Lecture 6: Bayesian Estimation
Bayesian estimation treats unknown parameters as random variables. The output is a posterior distribution, from which point estimators and uncertainty summaries can be derived.
Frequentist and Bayesian Views
In frequentist point estimation, $\theta$ is fixed but unknown. An estimator is a function of the random sample:
\[\hat{\theta}=g(X_1,\ldots,X_n).\]In Bayesian estimation, $\Theta$ is modeled as a random variable with prior distribution $p(\theta)$. After observing data, we update this prior to a posterior.
Bayes’ Theorem
For data $X_1,\ldots,X_n$,
\[p(\theta\mid x_1,\ldots,x_n) = \frac{p(x_1,\ldots,x_n\mid \theta)p(\theta)} {p(x_1,\ldots,x_n)}.\]The denominator is the marginal likelihood:
\[p(x_1,\ldots,x_n) = \int p(x_1,\ldots,x_n\mid \theta)p(\theta)\,d\theta.\]Posterior inference combines likelihood information from the data with prior information encoded before seeing the data.

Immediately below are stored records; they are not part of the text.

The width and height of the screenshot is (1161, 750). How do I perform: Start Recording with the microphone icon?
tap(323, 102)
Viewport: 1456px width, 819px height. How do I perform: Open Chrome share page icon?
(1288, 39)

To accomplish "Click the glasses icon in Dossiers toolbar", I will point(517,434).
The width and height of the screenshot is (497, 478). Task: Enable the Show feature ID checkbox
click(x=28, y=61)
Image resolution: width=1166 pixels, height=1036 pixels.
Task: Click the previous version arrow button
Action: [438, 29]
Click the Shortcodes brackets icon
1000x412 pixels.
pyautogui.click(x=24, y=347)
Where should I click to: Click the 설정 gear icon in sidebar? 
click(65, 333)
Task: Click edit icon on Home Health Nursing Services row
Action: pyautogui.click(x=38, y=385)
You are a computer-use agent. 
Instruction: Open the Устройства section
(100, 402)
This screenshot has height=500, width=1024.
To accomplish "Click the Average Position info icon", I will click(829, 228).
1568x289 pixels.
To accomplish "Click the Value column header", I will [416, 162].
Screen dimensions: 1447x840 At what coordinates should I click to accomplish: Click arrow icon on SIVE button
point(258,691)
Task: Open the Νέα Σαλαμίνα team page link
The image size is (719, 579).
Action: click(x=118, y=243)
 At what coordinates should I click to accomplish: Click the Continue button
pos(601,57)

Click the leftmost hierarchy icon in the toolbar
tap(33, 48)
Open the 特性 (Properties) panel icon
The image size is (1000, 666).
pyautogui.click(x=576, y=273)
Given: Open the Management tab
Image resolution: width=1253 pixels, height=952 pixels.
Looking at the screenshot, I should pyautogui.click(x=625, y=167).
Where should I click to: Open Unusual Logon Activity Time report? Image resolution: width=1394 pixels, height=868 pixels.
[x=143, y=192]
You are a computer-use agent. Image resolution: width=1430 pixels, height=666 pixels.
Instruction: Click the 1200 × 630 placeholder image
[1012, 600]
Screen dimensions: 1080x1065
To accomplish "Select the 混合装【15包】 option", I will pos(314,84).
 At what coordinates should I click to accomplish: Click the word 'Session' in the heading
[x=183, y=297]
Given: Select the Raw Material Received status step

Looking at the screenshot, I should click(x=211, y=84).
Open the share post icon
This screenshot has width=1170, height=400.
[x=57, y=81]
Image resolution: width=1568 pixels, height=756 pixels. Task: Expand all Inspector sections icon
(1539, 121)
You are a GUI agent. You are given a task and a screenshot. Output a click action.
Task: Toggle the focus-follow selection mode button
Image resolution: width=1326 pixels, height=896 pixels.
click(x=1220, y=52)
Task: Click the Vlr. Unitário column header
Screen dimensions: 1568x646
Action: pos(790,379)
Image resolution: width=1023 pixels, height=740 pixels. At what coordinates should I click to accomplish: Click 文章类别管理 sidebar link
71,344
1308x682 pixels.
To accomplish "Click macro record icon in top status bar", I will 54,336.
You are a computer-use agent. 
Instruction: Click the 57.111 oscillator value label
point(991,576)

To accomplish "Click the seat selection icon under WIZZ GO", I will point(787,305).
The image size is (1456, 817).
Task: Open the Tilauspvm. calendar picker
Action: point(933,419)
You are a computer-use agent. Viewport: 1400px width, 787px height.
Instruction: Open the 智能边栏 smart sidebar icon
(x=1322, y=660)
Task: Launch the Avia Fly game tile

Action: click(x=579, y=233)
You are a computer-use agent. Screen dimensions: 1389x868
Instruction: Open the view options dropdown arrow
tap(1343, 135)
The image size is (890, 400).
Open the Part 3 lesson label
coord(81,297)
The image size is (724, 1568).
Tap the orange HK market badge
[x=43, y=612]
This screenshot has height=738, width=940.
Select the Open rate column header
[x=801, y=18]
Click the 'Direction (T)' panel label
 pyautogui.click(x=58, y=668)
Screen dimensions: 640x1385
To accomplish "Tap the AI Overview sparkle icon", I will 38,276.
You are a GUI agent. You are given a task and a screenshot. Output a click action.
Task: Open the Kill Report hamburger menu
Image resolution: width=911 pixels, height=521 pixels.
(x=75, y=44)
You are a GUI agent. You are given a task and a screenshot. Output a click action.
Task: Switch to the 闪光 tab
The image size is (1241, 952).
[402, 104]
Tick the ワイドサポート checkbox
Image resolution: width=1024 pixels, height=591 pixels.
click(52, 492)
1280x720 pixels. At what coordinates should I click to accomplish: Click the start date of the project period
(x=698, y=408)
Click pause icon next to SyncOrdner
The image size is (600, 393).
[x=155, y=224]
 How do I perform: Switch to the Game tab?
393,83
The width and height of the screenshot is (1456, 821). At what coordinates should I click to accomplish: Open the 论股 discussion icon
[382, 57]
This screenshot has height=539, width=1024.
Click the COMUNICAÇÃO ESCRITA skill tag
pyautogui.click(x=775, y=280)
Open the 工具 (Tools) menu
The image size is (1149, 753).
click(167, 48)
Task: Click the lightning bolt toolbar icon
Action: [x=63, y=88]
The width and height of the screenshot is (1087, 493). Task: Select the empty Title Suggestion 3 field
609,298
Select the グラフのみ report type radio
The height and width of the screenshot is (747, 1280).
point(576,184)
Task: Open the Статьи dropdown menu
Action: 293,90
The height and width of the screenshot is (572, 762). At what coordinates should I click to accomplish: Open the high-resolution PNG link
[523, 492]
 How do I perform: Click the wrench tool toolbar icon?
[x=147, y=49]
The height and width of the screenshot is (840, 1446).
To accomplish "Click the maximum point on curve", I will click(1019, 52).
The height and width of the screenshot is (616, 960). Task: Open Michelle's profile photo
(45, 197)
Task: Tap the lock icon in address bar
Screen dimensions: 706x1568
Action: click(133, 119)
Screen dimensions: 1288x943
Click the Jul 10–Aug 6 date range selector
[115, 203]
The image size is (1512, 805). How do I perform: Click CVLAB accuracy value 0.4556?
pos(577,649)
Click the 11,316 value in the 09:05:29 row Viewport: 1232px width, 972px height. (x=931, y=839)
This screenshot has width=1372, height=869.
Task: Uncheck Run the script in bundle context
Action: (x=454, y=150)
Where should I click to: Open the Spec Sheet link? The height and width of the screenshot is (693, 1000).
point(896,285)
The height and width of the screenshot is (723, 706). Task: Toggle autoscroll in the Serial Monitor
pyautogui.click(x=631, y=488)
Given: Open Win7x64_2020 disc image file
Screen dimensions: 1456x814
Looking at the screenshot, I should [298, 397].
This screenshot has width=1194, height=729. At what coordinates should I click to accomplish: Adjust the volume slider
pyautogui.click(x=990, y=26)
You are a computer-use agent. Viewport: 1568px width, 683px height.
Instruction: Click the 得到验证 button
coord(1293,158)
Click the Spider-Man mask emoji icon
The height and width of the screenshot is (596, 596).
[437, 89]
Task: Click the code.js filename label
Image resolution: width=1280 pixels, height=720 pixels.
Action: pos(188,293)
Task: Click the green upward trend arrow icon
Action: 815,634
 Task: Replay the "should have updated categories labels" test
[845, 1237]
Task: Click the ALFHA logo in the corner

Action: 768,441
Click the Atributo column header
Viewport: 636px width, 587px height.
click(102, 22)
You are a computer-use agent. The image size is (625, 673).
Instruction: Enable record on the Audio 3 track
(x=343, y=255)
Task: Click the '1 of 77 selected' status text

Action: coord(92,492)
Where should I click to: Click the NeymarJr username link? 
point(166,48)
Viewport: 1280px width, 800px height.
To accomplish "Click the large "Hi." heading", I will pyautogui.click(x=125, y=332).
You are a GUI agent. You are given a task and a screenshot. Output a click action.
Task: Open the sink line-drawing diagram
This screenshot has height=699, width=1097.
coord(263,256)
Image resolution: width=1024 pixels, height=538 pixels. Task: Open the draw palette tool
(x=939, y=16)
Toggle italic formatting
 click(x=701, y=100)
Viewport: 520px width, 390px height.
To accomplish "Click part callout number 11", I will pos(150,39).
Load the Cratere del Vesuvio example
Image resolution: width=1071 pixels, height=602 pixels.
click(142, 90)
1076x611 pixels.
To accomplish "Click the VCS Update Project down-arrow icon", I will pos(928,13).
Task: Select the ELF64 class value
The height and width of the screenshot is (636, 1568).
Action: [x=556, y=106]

For iid data, the likelihood factorizes as
\[p(x_1,\ldots,x_n\mid\theta) = \prod_{i=1}^n p(x_i\mid\theta),\]so the posterior can be written as
\[p(\theta\mid x) \propto \left[\prod_{i=1}^n p(x_i\mid\theta)\right]p(\theta).\]The proportionality symbol is useful because the denominator does not depend on $\theta$. For point estimation, the normalizing constant is often unnecessary. For posterior probabilities, credible intervals, and predictive distributions, it matters.
Conjugate Priors
Definition (Conjugacy): A prior family is conjugate for a likelihood if the posterior distribution belongs to the same family as the prior.
Conjugacy matters because it turns Bayesian updating into parameter updating. Two canonical examples in this course are:
- Bernoulli likelihood with beta prior, which gives a beta posterior.
- Gaussian likelihood with Gaussian prior on the mean, which gives a Gaussian posterior.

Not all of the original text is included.